In 2018, a rusty lump of more than 400 fragments of iron was discovered in Germany at Kalkriese, the site of the Varus Battle, where a catastrophic defeat was inflicted on Rome in AD 9 (see CWA 104). In the five years that have passed since this material was found, it has been painstakingly restored at the Kalkriese Museum. The result is a nearly complete set of lorica segmentata, a type of Roman armour made of strips of sheet metal and closely associated with legionary soldiers. It comprises 30 plates, with brass edges and tin- and silver-foiled embellishments.
The Kalkriese cuirass was made in the early stages of the production of this type of armour, and was manufactured more elaborately than its successors. Over time, Roman smiths reduced the amount of material and time needed to create the armour. But they also improved its handling and protective function. The various repairs and adaptations seen on the Kalkriese cuirass reveal some of the technical weaknesses present in early examples of this style of armour.

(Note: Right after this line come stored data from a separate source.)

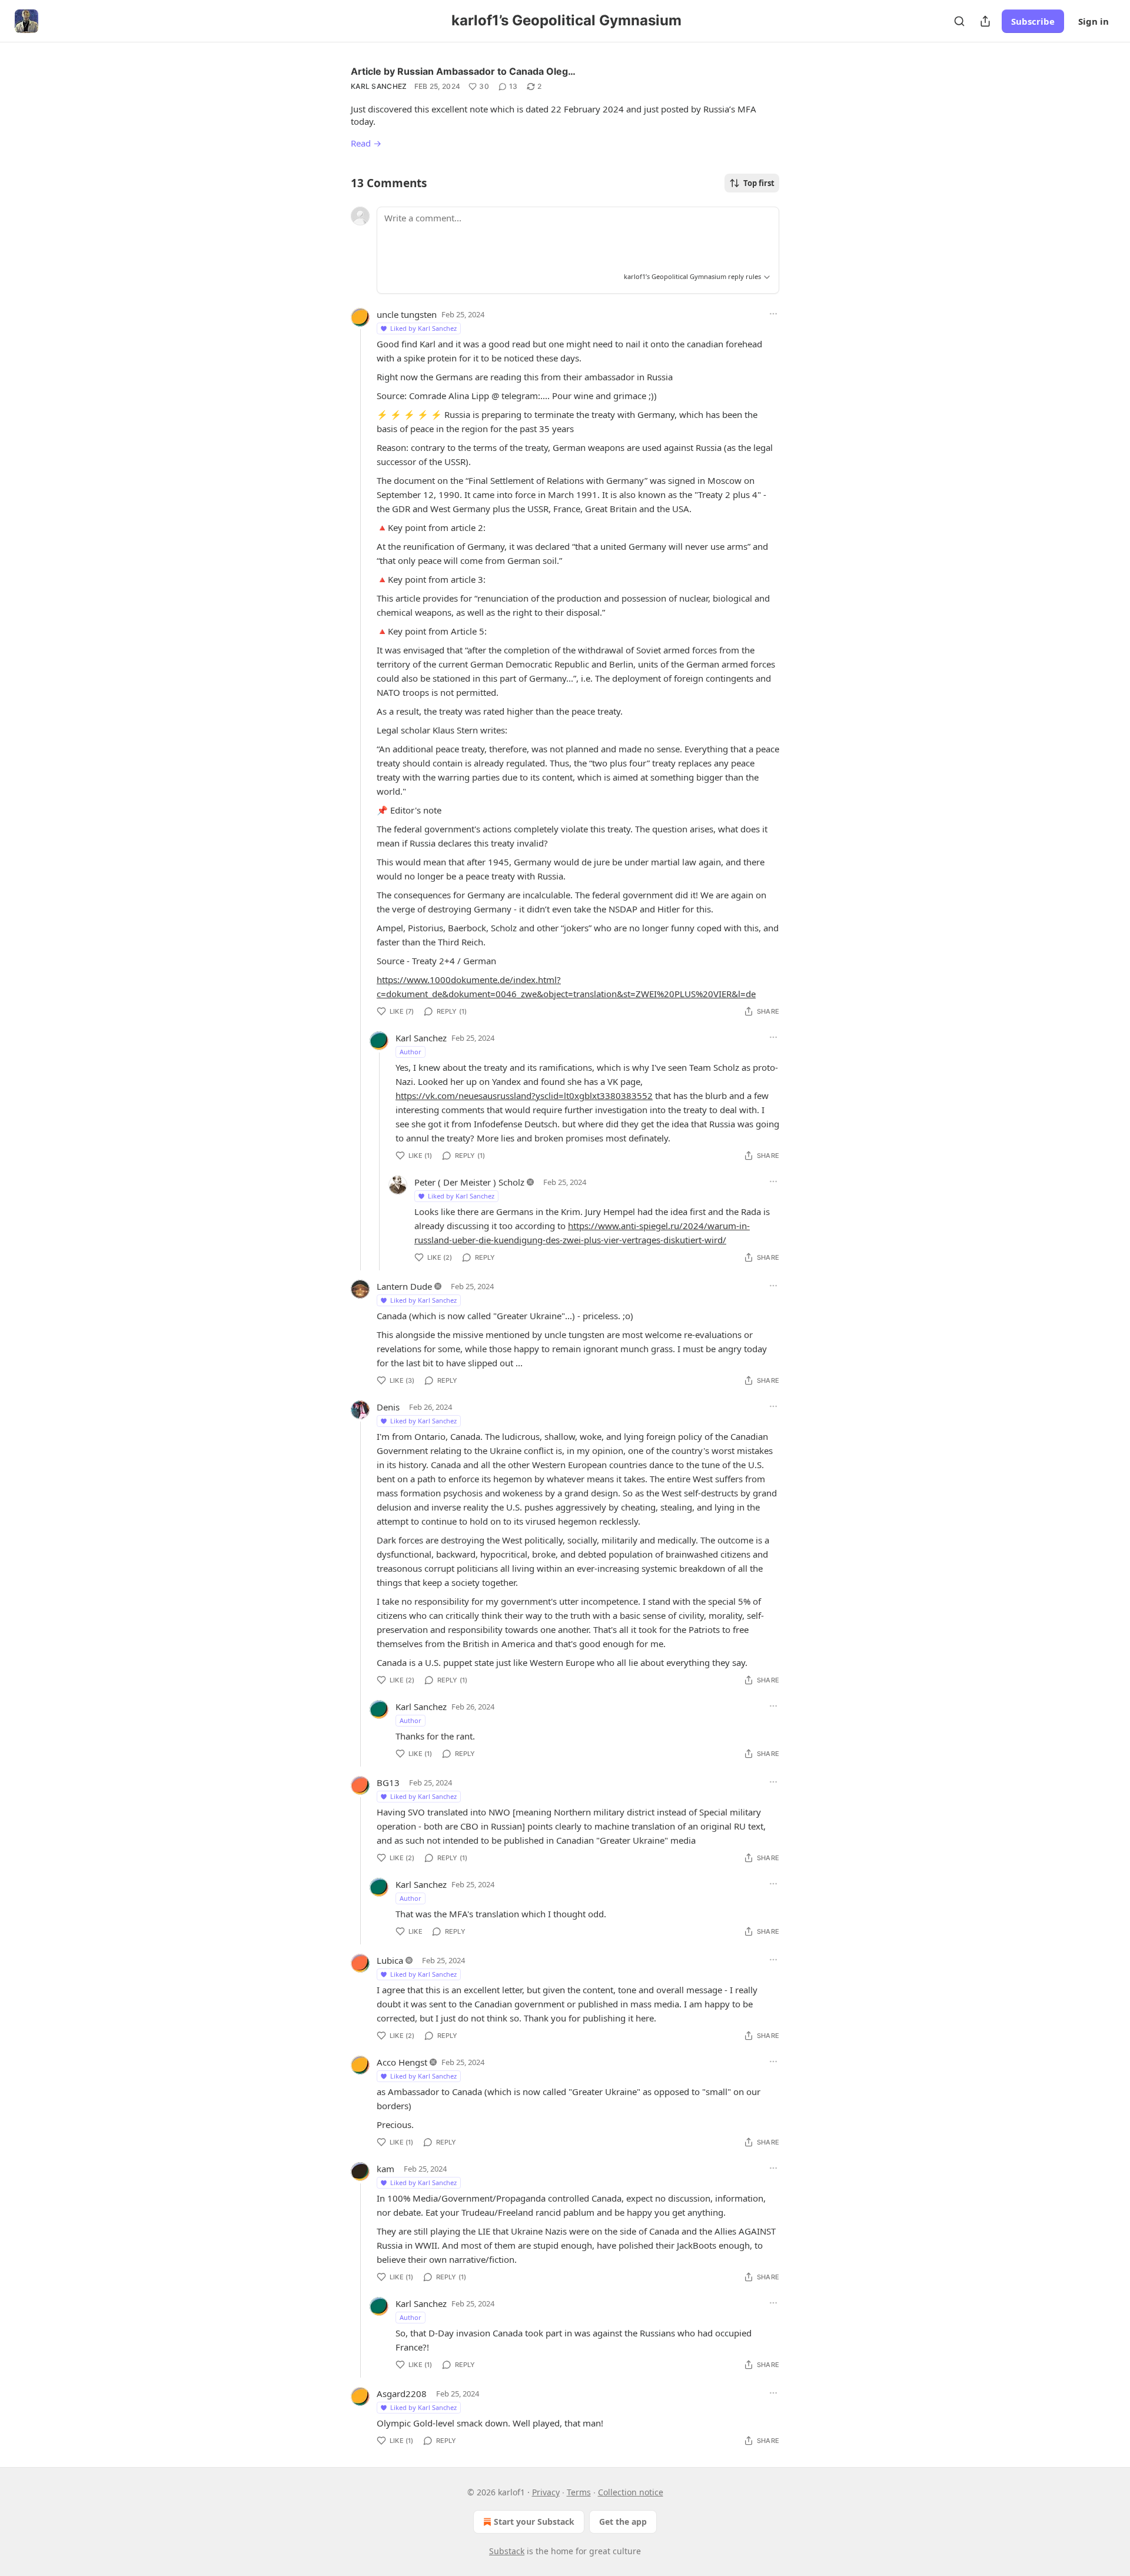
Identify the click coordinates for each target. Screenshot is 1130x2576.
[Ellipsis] (773, 313)
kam (385, 2169)
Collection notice (630, 2492)
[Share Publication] (985, 21)
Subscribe (1033, 21)
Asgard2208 (402, 2393)
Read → (366, 143)
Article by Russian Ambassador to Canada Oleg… (463, 71)
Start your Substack (534, 2521)
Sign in (1093, 21)
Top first (759, 183)
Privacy (546, 2492)
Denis (388, 1407)
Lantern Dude (404, 1286)
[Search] (959, 21)
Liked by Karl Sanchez (423, 328)
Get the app (623, 2521)
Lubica (390, 1960)
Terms (579, 2492)
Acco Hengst (402, 2062)
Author (410, 1051)
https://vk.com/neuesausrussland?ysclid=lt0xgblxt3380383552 (524, 1095)
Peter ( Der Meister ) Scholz (469, 1182)
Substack (506, 2551)
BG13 (388, 1782)
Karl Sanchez (379, 86)
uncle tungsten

What is most astonishing about this find, however, is that it was made at all. Previously, no complete or nearly complete set of lorica segmentata has ever been discovered, which has always been a great mystery to researchers. Kalkriese was not expected to be any different. After all, the victors had systematically looted the battlefield and taken everything of value. Why did this cuirass remain? The explanation could lie in a Roman neck cuff found at the neckline of the armour. Was it worn by a Roman legionary exhibited after the battle as part of a triumph ritual, whose remains thus became untouchable, along with his armour? Further research should bring clarification.
The restored cuirass has now been placed on display for the first time in a new exhibition at Kalkriese Museum, Cold Case: Tod eines Legionärs (‘Death of a Legionary’).